CLEVELAND—The TA Instruments subsidiary of Waters Corp. is getting good response from customers wanting to know more about the products and services available from the Bose Corp. ElectroForce Group that TA purchased earlier this year.
“Feedback has been extremely positive,” said Russell Ulbrich, TA Instruments senior manager of product management. “A lot of our customers are excited and asking for information about the products.”
TA Instruments in May bought certain assets related to the ElectroForce Group, which makes dynamic mechanical testing systems used to characterize medical devices, biologic and engineered materials. The ElectroForce test instruments are based on unique motor designs that are quiet, energy efficient, scalable and deliver high performance over a wide range of force and frequency, according to TA Instruments.
The technology stems from a patented servo electromagnetic linear force motor that was developed in the mid- to late-1990s, according to Ed Moriarty, director of worldwide marketing for TA, who came to the company from Bose.
“It's a very dynamic motor,” said Moriarty. “You can control it very precisely both in load and displacement control. It does fatigue, durability and accelerated life testing.”
Ulbrich and Moriarty discussed the deal during the ACS Rubber Division's Rubber Expo, held in October in Cleveland.
ElectroForce was part of a small company that Bose acquired in 2004. In recent years, Bose was looking to focus on its core products, and ElectroForce clearly didn't fit that profile. “These are completely different products, markets, designs and sales approaches than traditional Bose products,” Moriarty said.
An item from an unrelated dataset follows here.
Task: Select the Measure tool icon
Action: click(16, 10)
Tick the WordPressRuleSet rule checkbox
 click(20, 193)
The benefit of being part of TA Instruments is the synergies between the operations. “TA is a worldwide capital equipment company that's focusing on the types of business that ElectroForce is in,” he said. “From the relationship side, it's a great fit between what ElectroForce is doing from the market and product development side and what TA does. So it really gives us a boost into a much larger corporation that's really focused on the areas that ElectroForce is trying to focus.”
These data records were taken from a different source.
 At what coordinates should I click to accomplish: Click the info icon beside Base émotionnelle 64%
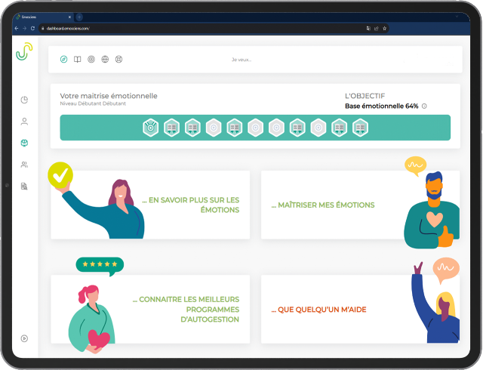(424, 106)
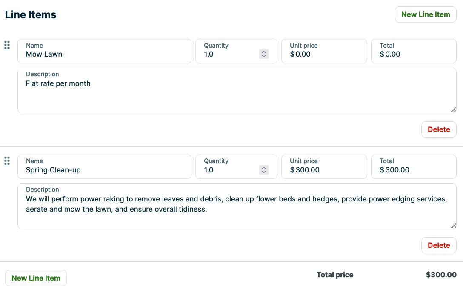Focus the Spring Clean-up name field
The width and height of the screenshot is (463, 293).
104,170
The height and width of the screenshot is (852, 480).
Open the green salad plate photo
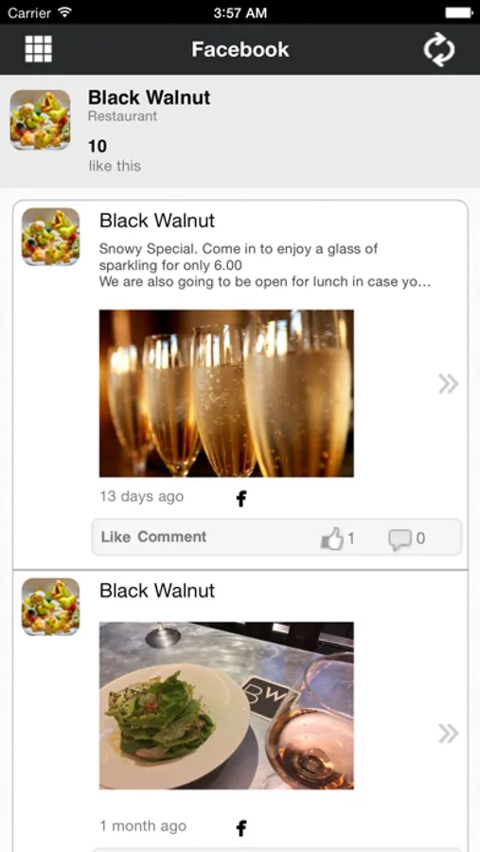tap(226, 705)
Ulbrich said manufacturing for ElectroForce will remain in Eden Prairie, Minn. The business employs 36 in Eden Prairie and about eight around the world in sales and service, with those personnel continuing to focus on ElectroForce.
“It's about a $17 million boost to the product portfolio that we fully intend on growing much bigger,” he said of ElectroForce. “We look at acquisitions like many people do, where one and one have to equal three. So it's a complementary technique that gets us into markets that we really couldn't get into with the products that we had.”
Moriarty said the real addition is the higher force, larger displacement and relatively high frequency compared with the type of testing that the current TA products can perform. “We see the addition of both companies' capabilities adding to the markets that we're both in, as well as maybe some others down the road.”
From here, TA will do what typically happens with an acquisition. “We let the dust settle,” Ulbrich said. “We refocus on where the strengths are and find out where the opportunities are to grow the business. We throw resources at product development, listen to the customers and bring out products that are going to grow the business.”